Damit Klettsysteme „halten“, was sie versprechen, kommen standardisierte Testmethoden zur Sicherstellung internationaler, industrieller Standards zum Einsatz. Dabei ist die Liste der Testmethoden, die im hauseigenen Labor des Unternehmens durchgeführt werden, ziemlich lang. Es geht dabei in der Regel um Abschäl- und Längsscherfestigkeiten, Ausreißfestigkeit, Längenänderungen von elastischen Bändern, Flächengewichte, Materialdicke, die Bogigkeit von Haken und Flauschbändern – auch „Banana Shape“-Test genannt. Gemacht werden jedoch auch Aufschweißtests, Test zur Kontrolle der richtigen Auftragsmenge von Klebstoffen oder bespielsweise zu einwandfreien Nähten.
„Qualitäts-Management bedeutet für uns, Verantwortung zu übernehmen”
Für Andrea Schuhmacher, bei kragoTEC® für die entsprechenden Tests und Zertifizierungen zuständig, steht dabei in jedem einzelnen Fall folgendes im Vordergrund: „Qualitätssicherung bedeutet für uns, Verantwortung zu übernehmen und durch systematische Verfahren sicherzustellen, dass unsere Produkte zuverlässig, sicher und langlebig sind.“ Am Beispiel eines Tests zur Auswirkung von Scher- und Schälkräften auf ein Klettbandsystem erklärt sie die Relevanz in Abhängigkeit zum Einsatz: „Zugfestigkeit, Scherfestigkeit und Schälhaftung sind relevante Leistungsmerkmale, die allerdings auch davon abhängig sind, wie hoch die Öffnungszyklen eines Klettverschlusses in seiner Anwendung sein sollen. Ein Sportschuh beispielsweise sollte natürlich auch nach häufigem und regelmäßigem Öffnen noch immer einwandfrei, fest und sicher verschlussfähig sein. Ganz anders bei Anwendungsbereichen, die einen dauerhaften - dafür umso festeren - Verschluss vorsehen."

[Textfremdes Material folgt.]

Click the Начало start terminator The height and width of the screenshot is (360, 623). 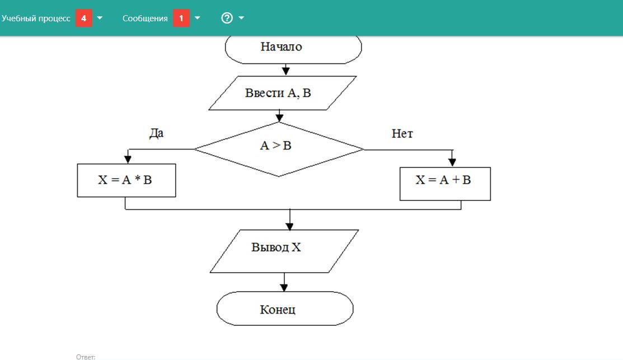(293, 48)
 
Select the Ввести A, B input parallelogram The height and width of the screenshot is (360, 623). (283, 93)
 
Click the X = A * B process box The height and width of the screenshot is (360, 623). (127, 180)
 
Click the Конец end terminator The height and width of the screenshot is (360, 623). (285, 308)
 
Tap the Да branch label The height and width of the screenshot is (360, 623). (156, 133)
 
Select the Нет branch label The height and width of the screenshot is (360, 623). (402, 134)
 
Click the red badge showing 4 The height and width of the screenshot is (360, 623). (83, 18)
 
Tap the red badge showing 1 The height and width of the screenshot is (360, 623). (181, 18)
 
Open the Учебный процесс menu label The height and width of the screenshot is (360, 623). (36, 18)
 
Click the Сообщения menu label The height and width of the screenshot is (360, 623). (145, 18)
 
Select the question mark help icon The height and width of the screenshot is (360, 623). (227, 18)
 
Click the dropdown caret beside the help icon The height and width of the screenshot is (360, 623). (241, 18)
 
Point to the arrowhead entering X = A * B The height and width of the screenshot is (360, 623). (128, 160)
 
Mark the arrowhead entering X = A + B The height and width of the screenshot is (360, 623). (452, 162)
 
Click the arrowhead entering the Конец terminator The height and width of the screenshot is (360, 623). (284, 287)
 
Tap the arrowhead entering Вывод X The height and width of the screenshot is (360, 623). (289, 226)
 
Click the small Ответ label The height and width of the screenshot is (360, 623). (86, 357)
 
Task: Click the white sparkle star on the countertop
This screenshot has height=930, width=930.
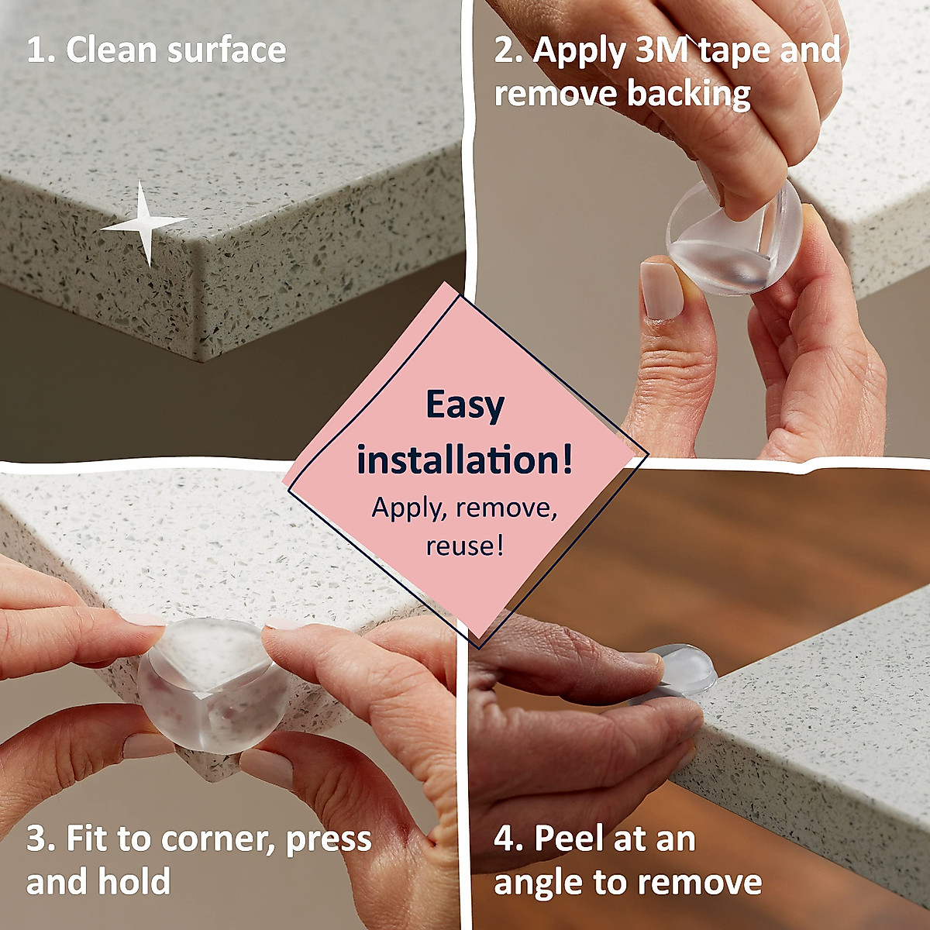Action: (145, 224)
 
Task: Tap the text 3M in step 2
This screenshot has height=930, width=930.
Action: (663, 50)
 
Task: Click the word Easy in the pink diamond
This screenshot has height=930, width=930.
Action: (465, 405)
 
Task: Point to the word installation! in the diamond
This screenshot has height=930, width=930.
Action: (465, 460)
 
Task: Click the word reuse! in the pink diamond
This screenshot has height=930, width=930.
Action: (465, 546)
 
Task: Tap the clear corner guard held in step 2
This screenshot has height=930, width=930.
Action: (732, 240)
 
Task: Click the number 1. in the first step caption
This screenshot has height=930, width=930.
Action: (40, 50)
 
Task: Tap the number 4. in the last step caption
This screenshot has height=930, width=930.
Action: (508, 839)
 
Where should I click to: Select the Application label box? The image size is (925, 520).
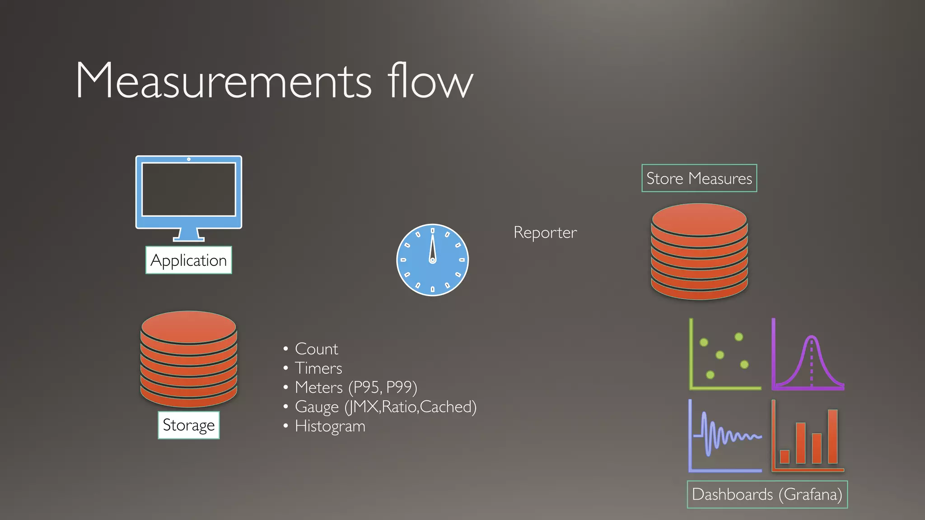click(x=188, y=260)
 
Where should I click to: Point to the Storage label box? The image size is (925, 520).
click(x=188, y=425)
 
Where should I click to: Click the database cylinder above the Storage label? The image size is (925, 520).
click(x=189, y=358)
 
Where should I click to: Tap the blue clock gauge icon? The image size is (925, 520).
click(x=432, y=260)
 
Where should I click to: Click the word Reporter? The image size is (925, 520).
click(x=545, y=232)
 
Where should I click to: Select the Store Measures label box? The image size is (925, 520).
click(x=699, y=178)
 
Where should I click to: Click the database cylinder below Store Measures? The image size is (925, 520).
click(x=699, y=251)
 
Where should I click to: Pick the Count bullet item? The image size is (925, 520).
click(x=316, y=349)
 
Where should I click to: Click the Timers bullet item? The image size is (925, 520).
click(x=318, y=368)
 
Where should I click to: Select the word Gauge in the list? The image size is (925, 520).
click(x=317, y=407)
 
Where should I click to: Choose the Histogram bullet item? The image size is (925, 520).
click(x=330, y=426)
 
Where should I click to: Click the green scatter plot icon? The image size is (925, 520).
click(x=724, y=355)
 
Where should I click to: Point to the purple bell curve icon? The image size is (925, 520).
click(x=808, y=355)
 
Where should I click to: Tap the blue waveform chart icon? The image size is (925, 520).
click(x=725, y=436)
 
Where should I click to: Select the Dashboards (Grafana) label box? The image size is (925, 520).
click(x=767, y=494)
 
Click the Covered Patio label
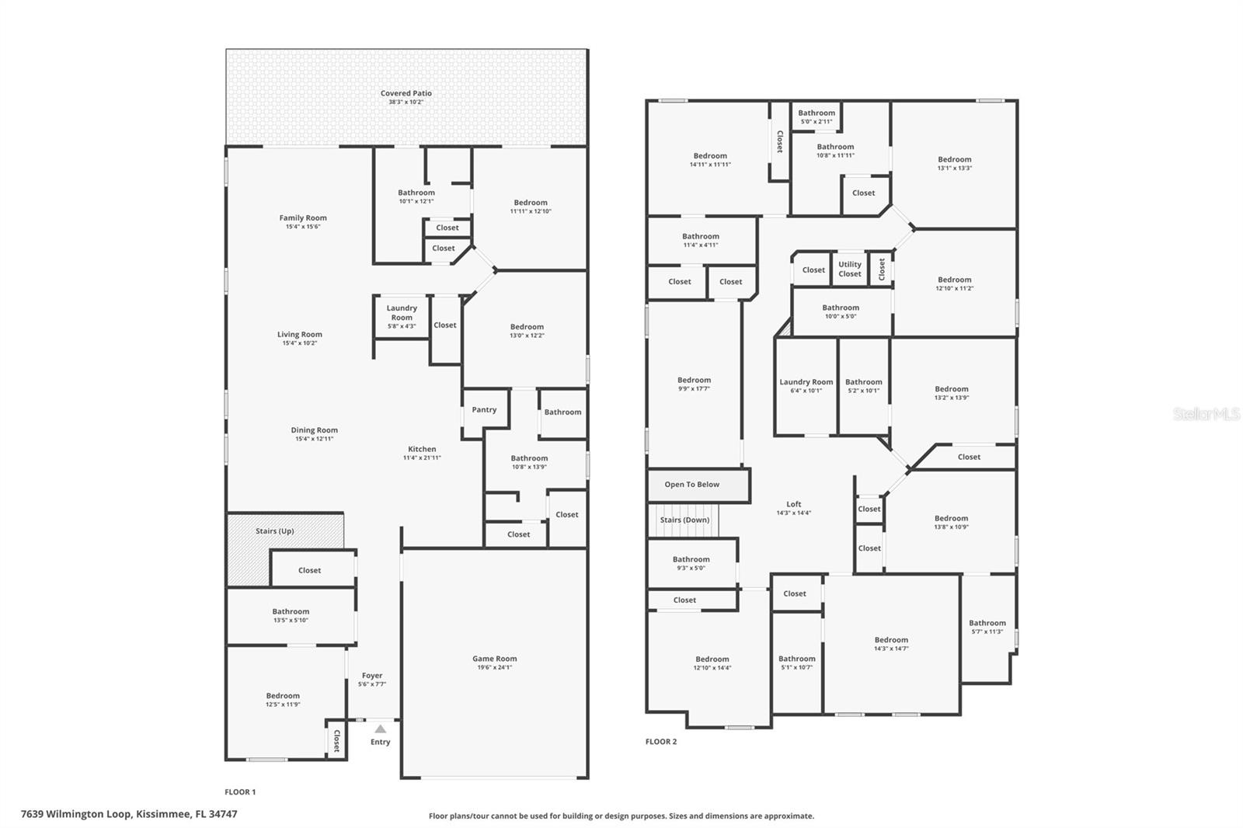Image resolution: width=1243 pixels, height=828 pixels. (406, 94)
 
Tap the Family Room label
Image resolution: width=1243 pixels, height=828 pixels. (303, 218)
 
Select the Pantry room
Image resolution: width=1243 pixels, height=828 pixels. (484, 410)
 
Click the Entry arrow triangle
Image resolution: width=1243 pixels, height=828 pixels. (380, 729)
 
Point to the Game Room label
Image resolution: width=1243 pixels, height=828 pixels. (494, 659)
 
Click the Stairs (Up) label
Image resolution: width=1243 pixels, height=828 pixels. (275, 531)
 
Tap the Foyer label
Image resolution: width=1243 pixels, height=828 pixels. (371, 676)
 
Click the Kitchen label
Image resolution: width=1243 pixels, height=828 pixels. (422, 449)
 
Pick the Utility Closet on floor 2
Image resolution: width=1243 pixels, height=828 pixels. (850, 269)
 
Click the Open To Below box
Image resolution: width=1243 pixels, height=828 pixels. (691, 485)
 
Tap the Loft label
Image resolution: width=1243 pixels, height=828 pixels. (793, 504)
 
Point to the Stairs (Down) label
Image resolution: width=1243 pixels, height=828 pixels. (684, 520)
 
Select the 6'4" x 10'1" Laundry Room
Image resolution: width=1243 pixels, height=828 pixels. (806, 386)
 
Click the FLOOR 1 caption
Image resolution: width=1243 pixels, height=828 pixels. (240, 792)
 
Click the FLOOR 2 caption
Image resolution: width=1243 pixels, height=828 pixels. (661, 742)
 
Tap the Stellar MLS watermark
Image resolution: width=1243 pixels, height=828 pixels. (1206, 415)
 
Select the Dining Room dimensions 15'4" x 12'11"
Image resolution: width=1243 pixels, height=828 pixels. (314, 439)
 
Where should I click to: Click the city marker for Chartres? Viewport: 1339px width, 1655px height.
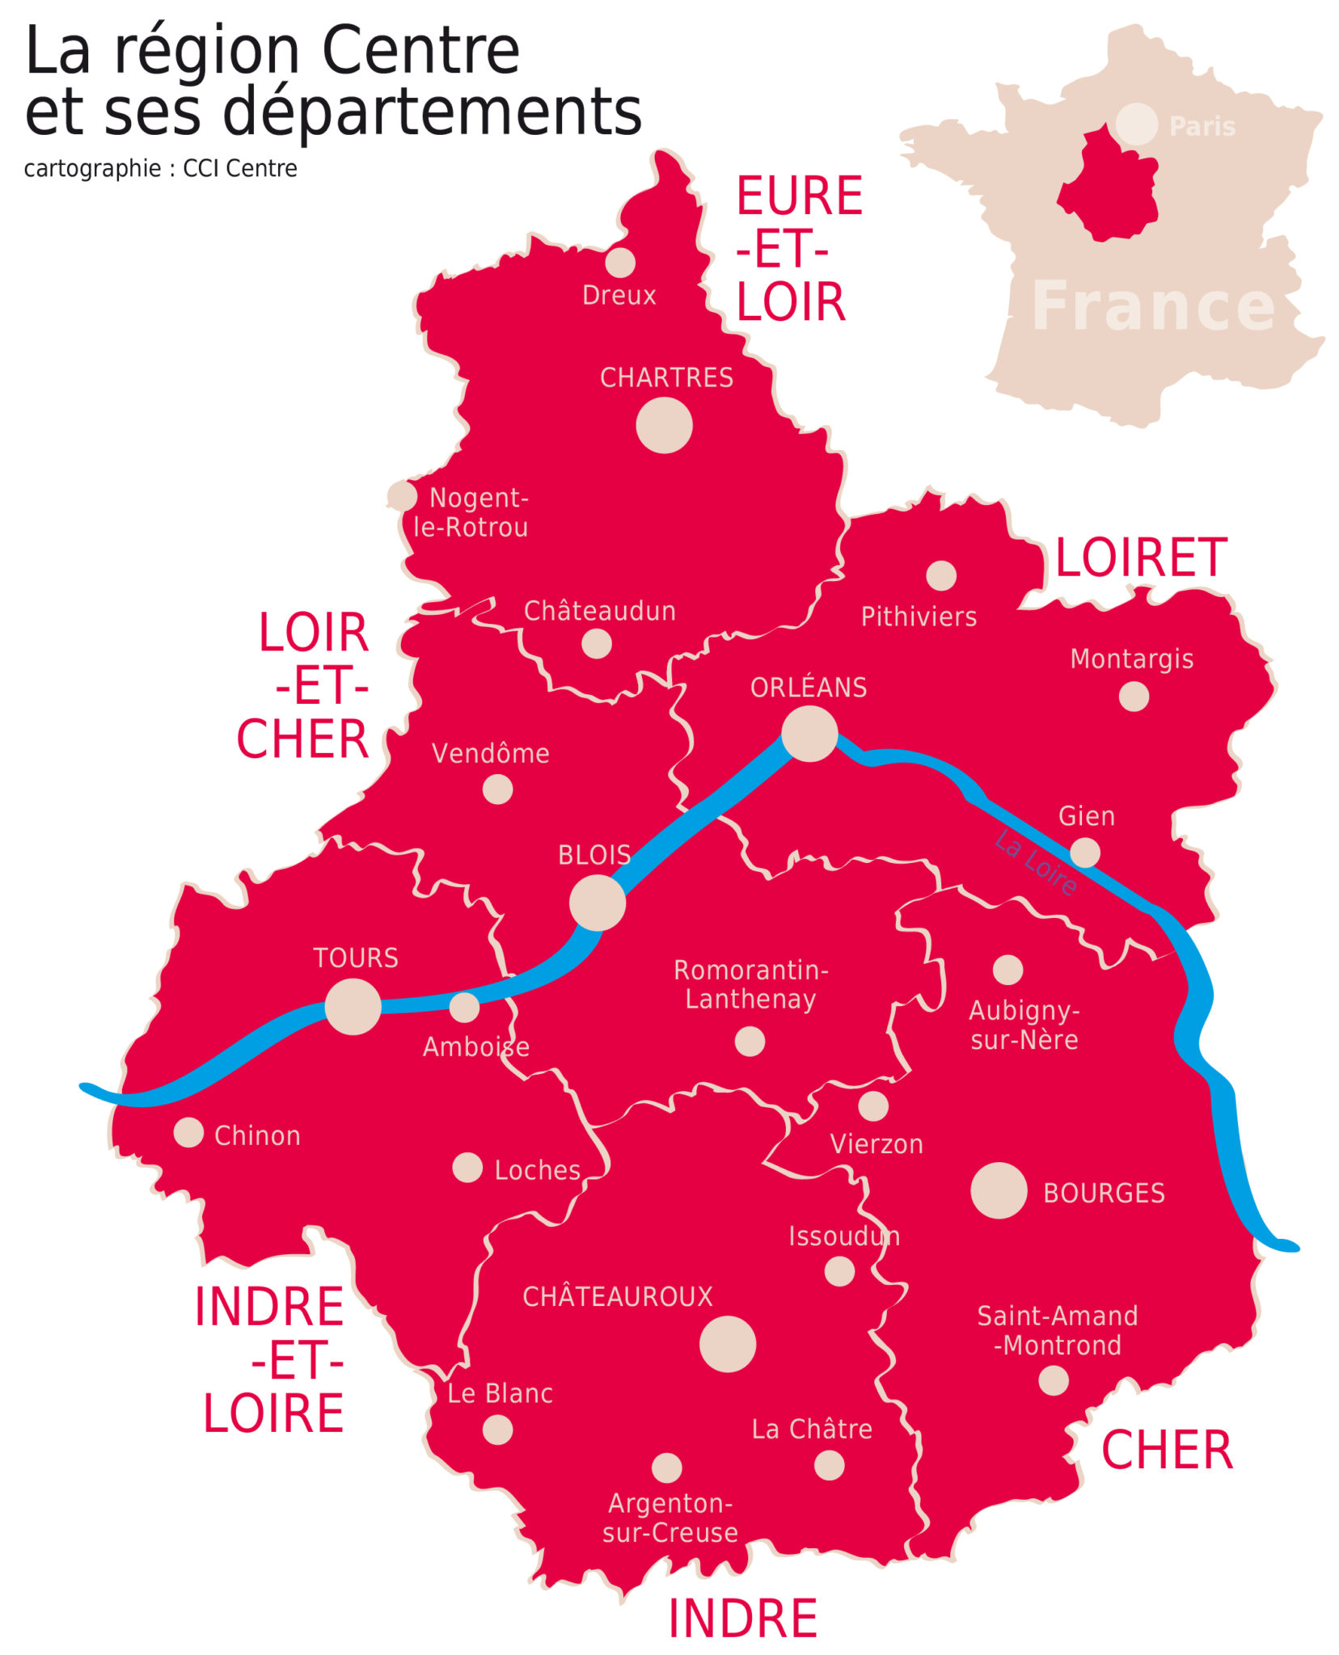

Entsprechend prüft die Testanlage des hauseigenen Labors beispielsweise die Längsscherfestigkeit nach DIN 13780. Dabei werden zusammengefügte Einzelbänder eines Haftverschlusses mit einem “Zwick”-Gerät bei gleichbleibender Geschwindigkeit so getrennt, dass die Trennung fortschreitend längs des Haftverschlusses parallel zur Länge, der den Haftverschluss bildenden Bänder, und in der Ebene des Verschlusses erfolgt.
Angesichts dieser für fachliche Laien komplexen Beschreibung erläutert die Labor-Mitarbeiterin: „Was kompliziert klingt, ist es zwar auch - führt jedoch im Ergebnis dazu, dass man hinsichtlich Prüfgegenstand gemäß der DIN-Norm-Vorgaben und unter Berücksichtigung des produktspezifischen Datenblattes systematisch Aufschluss darüber erhält, ob eine Produkt den entsprechenden Anforderungen entspricht.”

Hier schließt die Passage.